Tom Sramek, Jr. said...

Dan: I have two issues with your post.

1) I have yet to find anyone who is seriously in the "besieged 'orthodox' minorities" camp in TEC. Only those who have threatened the actual institution by attempting to leave with property or non-canonically "leave" TEC as dioceses have been disciplined. I have heard of no one who has been persecuted, much less disciplined, for their 'orthodox' views.

2) It has been made clear that, as currently configured, not even the Church of England can sign it. No autonomous church, neither TEC nor the CofE can place itself under external authority and comply with its canons (or, in the CofE's case, English law). So if TEC is headed for "associate membership" in the WWAC, then so is the Church of England. Not sure how that will work in practice for one of the Instruments of Communion (the Archbishop of Canterbury) to be head of a church that is an "associate" member!
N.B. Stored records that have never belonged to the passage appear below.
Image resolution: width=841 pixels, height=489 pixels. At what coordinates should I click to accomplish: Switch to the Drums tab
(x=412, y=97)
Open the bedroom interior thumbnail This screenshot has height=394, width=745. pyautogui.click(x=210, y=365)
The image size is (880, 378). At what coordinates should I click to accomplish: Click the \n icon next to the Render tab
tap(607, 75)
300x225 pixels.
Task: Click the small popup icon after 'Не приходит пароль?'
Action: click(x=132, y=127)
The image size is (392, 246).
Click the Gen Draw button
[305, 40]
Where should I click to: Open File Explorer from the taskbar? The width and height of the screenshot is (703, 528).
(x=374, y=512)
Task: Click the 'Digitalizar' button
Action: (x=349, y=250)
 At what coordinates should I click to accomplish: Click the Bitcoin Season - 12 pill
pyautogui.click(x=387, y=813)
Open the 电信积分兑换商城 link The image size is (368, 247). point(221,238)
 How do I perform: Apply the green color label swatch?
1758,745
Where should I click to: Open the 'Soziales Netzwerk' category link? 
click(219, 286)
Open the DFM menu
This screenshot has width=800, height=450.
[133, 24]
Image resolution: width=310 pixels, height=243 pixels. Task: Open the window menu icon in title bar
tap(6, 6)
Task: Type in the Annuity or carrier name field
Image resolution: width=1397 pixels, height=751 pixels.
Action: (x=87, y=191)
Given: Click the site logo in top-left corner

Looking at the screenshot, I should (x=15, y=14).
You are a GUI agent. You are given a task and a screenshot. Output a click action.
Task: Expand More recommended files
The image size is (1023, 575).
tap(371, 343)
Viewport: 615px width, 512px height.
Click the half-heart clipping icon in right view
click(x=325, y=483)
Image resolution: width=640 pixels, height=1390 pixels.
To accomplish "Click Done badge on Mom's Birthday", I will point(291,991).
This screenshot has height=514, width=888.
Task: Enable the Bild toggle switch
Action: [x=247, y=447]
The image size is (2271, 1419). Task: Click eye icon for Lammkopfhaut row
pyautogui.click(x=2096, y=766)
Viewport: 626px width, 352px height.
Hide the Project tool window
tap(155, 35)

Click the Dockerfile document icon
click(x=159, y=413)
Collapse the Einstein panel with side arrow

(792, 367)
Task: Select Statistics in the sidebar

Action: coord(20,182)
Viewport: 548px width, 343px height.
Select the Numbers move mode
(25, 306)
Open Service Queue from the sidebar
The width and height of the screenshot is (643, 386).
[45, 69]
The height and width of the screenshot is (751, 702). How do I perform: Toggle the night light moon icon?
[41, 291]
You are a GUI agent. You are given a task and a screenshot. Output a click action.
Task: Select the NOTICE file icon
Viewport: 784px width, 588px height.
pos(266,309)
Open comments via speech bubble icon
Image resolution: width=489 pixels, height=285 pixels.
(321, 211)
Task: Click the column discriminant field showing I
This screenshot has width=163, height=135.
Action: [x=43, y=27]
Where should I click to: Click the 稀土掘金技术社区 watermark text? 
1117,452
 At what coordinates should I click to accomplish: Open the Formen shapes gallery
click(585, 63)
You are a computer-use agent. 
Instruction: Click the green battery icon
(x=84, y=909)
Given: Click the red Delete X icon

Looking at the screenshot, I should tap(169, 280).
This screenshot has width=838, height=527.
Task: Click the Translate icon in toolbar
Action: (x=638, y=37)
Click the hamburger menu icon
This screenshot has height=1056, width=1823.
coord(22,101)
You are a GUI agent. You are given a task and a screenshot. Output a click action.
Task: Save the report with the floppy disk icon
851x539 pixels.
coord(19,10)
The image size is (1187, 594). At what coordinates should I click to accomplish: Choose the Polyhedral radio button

My position continues to be that issues of sexuality should not rise to the level that they have, that they are not foundational Christian issues and we should agree to disagree and move on. I frankly don't identify with either side!

Tom Sramek, Jr. said...

#2 refers to the Anglican Covenant, BTW.

Anonymous said...

Hey Dan -- great post.

The only difference between me and you is that you think that the purpose of the grinding wheels are to head towards clarity, and I think the purpose of the grinding wheels are to delay things as much as possible until the really rebellious people in TEC have left and the rest of TEC and the COE can get on with being inclusive. They can deal with the primitives over in Africa later.

That scenario is just 1) Rowan delays for another ten years, 2) the ACNA moves forward, and 3) Rowan leaves and hands the whole much slimmer bag over to the next ABC.

I should add that the derisive yawns from me -- which they were -- had nothing at all to do with the leavers who went to the ACNA.

My derision for the New and Improved Latest Version of the Pastoral Visitors is all about what they won't and can't do for the *stayers* in TEC -- other than of course the bishops of a few dioceses who are rather desperate to stave off further departures from their own kingdoms and think this is going to somehow help them prove that they are "doing something."

It won't work. Conservatives who are considering their options of leaving or staying [and again, I'm not one of them -- I'm staying] are going to laugh at this fig leaf, as they should.

But the bishops of those dioceses are certainly going to have to make this effort. And that's what, in the end, this is about.


Anonymous said...


1) "I have heard of no one who has been persecuted, much less disciplined, for their 'orthodox' views." You really do have to get out more. I have personally known conservative priest who are "stayers" in TEC blocked in many dioceses for their conservative views - these aren't folks who wear their beliefs on their sleeves either. If you don't think orthodox clergy and laity are being persecuted then I have some wonderful beachfront property in Kansas to sell you.

2) "non-canonically "leave" TEC as dioceses" - what canon, SPECIFICALLY, Tom, are the disaffiliating dioceses leaving? There isn't one. Of course, the PB and her new personal bishop in San Joaquin have broken canons left, right and center (as one clear and undeniable instance - Jerry Lamb openly and brazenly does open communion at every parish visitation he does, in direct violation of the canons).

Anonymous said...

And while the wheels are grinding, how many members in the church will still be living ... much less able to pay for the up-keep of the church? Look at the demographics; look at the time.

Anonymous said...

My position continues to be that issues of sexuality should not rise to the level that they have, that they are not foundational Christian issues.

But the concept of sin is foundational. If you succeed in defining away sin, you have succeeded in changing something foundational. And that issues of sexuality can be sinful is attested very clearly in both the old and new testaments.